What this task involves ::
Copy every line of the material below word for word, with nothing changed, added, or left out.

── Records to process

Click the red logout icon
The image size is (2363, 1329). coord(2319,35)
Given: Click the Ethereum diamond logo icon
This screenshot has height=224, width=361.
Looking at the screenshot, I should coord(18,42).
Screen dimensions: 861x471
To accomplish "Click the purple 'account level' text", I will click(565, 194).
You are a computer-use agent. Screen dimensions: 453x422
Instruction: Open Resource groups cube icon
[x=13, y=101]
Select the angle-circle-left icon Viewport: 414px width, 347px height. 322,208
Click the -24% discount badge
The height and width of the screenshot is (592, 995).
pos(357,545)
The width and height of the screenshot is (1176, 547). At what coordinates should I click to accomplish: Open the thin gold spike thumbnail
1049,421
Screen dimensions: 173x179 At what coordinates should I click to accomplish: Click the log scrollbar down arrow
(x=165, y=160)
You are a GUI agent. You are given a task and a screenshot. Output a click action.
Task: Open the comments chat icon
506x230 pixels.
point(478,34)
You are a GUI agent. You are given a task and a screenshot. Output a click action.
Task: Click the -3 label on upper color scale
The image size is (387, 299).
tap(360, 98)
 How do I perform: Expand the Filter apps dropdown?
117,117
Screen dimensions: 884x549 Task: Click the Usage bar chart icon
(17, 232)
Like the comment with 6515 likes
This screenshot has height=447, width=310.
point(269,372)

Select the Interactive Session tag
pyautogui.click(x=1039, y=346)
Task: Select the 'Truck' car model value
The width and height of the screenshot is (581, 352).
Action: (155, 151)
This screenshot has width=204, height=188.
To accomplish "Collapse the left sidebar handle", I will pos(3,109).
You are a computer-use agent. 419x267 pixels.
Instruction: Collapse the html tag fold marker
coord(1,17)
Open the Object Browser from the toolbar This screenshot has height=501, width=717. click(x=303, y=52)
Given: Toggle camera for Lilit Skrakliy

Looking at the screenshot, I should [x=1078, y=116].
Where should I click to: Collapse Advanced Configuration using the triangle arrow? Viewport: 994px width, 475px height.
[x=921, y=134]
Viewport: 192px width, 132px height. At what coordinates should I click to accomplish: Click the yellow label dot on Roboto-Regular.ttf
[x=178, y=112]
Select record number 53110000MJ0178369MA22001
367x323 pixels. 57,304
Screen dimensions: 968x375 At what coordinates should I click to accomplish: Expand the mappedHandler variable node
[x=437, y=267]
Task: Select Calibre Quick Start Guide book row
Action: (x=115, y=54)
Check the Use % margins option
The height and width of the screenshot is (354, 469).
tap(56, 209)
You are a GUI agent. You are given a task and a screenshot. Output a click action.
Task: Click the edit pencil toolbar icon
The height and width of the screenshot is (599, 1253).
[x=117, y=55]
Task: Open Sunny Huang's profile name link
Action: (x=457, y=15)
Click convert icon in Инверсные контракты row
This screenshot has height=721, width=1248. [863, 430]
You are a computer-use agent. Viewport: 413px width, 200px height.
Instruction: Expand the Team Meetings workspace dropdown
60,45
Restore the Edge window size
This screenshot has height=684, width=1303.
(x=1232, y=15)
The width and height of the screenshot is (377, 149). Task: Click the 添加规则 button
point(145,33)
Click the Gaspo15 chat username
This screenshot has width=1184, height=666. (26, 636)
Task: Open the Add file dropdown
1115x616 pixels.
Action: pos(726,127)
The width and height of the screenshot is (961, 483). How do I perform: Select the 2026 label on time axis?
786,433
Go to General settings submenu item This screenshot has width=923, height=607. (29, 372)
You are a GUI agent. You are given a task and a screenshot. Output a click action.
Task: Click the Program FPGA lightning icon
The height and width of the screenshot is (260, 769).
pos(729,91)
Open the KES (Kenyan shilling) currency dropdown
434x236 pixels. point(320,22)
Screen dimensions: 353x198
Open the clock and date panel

────

Correct result ::
Click the red logout icon
The image size is (2363, 1329). coord(2319,35)
Given: Click the Ethereum diamond logo icon
This screenshot has height=224, width=361.
Looking at the screenshot, I should coord(18,42).
Screen dimensions: 861x471
To accomplish "Click the purple 'account level' text", I will click(565, 194).
You are a computer-use agent. Screen dimensions: 453x422
Instruction: Open Resource groups cube icon
[x=13, y=101]
Select the angle-circle-left icon Viewport: 414px width, 347px height. 322,208
Click the -24% discount badge
The height and width of the screenshot is (592, 995).
pos(357,545)
The width and height of the screenshot is (1176, 547). At what coordinates should I click to accomplish: Open the thin gold spike thumbnail
1049,421
Screen dimensions: 173x179 At what coordinates should I click to accomplish: Click the log scrollbar down arrow
(x=165, y=160)
You are a GUI agent. You are given a task and a screenshot. Output a click action.
Task: Open the comments chat icon
506x230 pixels.
point(478,34)
You are a GUI agent. You are given a task and a screenshot. Output a click action.
Task: Click the -3 label on upper color scale
The image size is (387, 299).
tap(360, 98)
 How do I perform: Expand the Filter apps dropdown?
117,117
Screen dimensions: 884x549 Task: Click the Usage bar chart icon
(17, 232)
Like the comment with 6515 likes
This screenshot has height=447, width=310.
point(269,372)

Select the Interactive Session tag
pyautogui.click(x=1039, y=346)
Task: Select the 'Truck' car model value
The width and height of the screenshot is (581, 352).
Action: (155, 151)
This screenshot has width=204, height=188.
To accomplish "Collapse the left sidebar handle", I will pos(3,109).
You are a computer-use agent. 419x267 pixels.
Instruction: Collapse the html tag fold marker
coord(1,17)
Open the Object Browser from the toolbar This screenshot has height=501, width=717. click(x=303, y=52)
Given: Toggle camera for Lilit Skrakliy

Looking at the screenshot, I should [x=1078, y=116].
Where should I click to: Collapse Advanced Configuration using the triangle arrow? Viewport: 994px width, 475px height.
[x=921, y=134]
Viewport: 192px width, 132px height. At what coordinates should I click to accomplish: Click the yellow label dot on Roboto-Regular.ttf
[x=178, y=112]
Select record number 53110000MJ0178369MA22001
367x323 pixels. 57,304
Screen dimensions: 968x375 At what coordinates should I click to accomplish: Expand the mappedHandler variable node
[x=437, y=267]
Task: Select Calibre Quick Start Guide book row
Action: (x=115, y=54)
Check the Use % margins option
The height and width of the screenshot is (354, 469).
tap(56, 209)
You are a GUI agent. You are given a task and a screenshot. Output a click action.
Task: Click the edit pencil toolbar icon
The height and width of the screenshot is (599, 1253).
[x=117, y=55]
Task: Open Sunny Huang's profile name link
Action: (x=457, y=15)
Click convert icon in Инверсные контракты row
This screenshot has height=721, width=1248. [863, 430]
You are a computer-use agent. Viewport: 413px width, 200px height.
Instruction: Expand the Team Meetings workspace dropdown
60,45
Restore the Edge window size
This screenshot has height=684, width=1303.
(x=1232, y=15)
The width and height of the screenshot is (377, 149). Task: Click the 添加规则 button
point(145,33)
Click the Gaspo15 chat username
This screenshot has width=1184, height=666. (26, 636)
Task: Open the Add file dropdown
1115x616 pixels.
Action: pos(726,127)
The width and height of the screenshot is (961, 483). How do I perform: Select the 2026 label on time axis?
786,433
Go to General settings submenu item This screenshot has width=923, height=607. (29, 372)
You are a GUI agent. You are given a task and a screenshot. Output a click action.
Task: Click the Program FPGA lightning icon
The height and width of the screenshot is (260, 769).
pos(729,91)
Open the KES (Kenyan shilling) currency dropdown
434x236 pixels. point(320,22)
Screen dimensions: 353x198
Open the clock and date panel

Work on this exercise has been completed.